**WHAT THIS TASK INVOLVES**:
Your response should consist of every record, exactly as given.

***** GIVEN RECORDS

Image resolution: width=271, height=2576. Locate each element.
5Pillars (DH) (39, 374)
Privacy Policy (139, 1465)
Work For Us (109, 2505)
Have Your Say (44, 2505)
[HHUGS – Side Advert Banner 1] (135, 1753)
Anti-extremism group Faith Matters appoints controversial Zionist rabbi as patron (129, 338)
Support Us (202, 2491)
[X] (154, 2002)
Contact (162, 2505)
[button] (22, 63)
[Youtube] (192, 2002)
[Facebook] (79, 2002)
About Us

**********

**COMPLETED EXERCISE**:
Image resolution: width=271, height=2576. Locate each element.
5Pillars (DH) (39, 374)
Privacy Policy (139, 1465)
Work For Us (109, 2505)
Have Your Say (44, 2505)
[HHUGS – Side Advert Banner 1] (135, 1753)
Anti-extremism group Faith Matters appoints controversial Zionist rabbi as patron (129, 338)
Support Us (202, 2491)
[X] (154, 2002)
Contact (162, 2505)
[button] (22, 63)
[Youtube] (192, 2002)
[Facebook] (79, 2002)
About Us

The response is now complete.